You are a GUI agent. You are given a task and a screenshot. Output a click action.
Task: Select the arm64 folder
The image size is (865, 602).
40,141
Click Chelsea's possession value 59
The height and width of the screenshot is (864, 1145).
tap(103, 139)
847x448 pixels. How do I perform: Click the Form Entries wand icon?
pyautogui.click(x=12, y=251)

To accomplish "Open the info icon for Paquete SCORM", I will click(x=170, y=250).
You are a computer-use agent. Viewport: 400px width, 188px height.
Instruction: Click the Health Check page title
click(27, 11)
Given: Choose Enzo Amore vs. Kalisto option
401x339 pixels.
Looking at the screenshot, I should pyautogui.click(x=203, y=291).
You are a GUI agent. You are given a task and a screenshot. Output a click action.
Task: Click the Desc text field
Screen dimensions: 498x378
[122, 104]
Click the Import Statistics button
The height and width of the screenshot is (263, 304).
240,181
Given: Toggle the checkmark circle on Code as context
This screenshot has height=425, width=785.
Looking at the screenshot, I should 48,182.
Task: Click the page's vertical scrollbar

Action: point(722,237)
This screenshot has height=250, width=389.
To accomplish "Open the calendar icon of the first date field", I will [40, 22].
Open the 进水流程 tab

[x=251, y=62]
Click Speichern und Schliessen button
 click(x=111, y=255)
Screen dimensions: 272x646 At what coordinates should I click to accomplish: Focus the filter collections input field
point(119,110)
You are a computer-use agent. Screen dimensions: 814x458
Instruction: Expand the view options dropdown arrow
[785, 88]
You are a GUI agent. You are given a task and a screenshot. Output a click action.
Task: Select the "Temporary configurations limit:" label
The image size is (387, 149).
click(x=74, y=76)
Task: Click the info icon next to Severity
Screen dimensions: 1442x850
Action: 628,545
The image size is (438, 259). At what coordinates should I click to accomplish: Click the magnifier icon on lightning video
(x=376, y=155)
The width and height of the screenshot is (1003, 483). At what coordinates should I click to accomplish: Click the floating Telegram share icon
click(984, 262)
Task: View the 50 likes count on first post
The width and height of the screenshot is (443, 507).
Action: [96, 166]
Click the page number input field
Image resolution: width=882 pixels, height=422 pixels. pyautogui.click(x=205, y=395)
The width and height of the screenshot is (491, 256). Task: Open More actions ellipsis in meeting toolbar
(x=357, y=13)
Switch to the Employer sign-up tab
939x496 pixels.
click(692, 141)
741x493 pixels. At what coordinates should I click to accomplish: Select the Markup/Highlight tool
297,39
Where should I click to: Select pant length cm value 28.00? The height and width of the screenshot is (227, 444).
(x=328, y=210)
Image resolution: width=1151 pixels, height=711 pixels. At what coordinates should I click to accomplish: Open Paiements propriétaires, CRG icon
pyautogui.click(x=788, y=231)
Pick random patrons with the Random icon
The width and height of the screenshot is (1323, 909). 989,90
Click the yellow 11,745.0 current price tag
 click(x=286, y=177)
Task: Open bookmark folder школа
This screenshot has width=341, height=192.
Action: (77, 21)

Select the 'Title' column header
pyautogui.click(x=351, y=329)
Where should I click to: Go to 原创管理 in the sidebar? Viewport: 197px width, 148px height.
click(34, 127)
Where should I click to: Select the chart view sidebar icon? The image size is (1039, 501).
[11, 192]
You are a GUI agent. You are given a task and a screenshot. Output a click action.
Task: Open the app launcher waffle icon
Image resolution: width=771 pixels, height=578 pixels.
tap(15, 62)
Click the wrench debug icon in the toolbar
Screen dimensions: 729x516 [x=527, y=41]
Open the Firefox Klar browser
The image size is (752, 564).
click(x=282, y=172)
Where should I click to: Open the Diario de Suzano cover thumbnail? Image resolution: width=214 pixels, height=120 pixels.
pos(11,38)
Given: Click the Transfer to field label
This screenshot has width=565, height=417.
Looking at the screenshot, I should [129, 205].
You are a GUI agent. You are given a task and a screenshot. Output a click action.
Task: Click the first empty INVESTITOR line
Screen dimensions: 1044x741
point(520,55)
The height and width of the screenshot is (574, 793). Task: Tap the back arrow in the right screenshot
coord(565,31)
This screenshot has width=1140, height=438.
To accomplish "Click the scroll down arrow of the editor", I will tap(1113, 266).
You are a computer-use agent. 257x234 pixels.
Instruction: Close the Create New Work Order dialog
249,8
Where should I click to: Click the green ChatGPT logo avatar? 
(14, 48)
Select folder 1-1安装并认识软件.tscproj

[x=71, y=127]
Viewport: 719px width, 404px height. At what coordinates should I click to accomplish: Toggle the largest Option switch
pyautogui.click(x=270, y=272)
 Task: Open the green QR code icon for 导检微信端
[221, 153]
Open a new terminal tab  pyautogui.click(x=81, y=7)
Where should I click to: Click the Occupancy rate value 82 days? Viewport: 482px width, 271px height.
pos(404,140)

• • • •

Exercise brief:
Your answer should be an exact copy of the lines from the one with "This screenshot has width=1140, height=438." through the end of the material, with no other lines.

Output:
This screenshot has width=1140, height=438.
To accomplish "Click the scroll down arrow of the editor", I will tap(1113, 266).
You are a computer-use agent. 257x234 pixels.
Instruction: Close the Create New Work Order dialog
249,8
Where should I click to: Click the green ChatGPT logo avatar? 
(14, 48)
Select folder 1-1安装并认识软件.tscproj

[x=71, y=127]
Viewport: 719px width, 404px height. At what coordinates should I click to accomplish: Toggle the largest Option switch
pyautogui.click(x=270, y=272)
 Task: Open the green QR code icon for 导检微信端
[221, 153]
Open a new terminal tab  pyautogui.click(x=81, y=7)
Where should I click to: Click the Occupancy rate value 82 days? Viewport: 482px width, 271px height.
pos(404,140)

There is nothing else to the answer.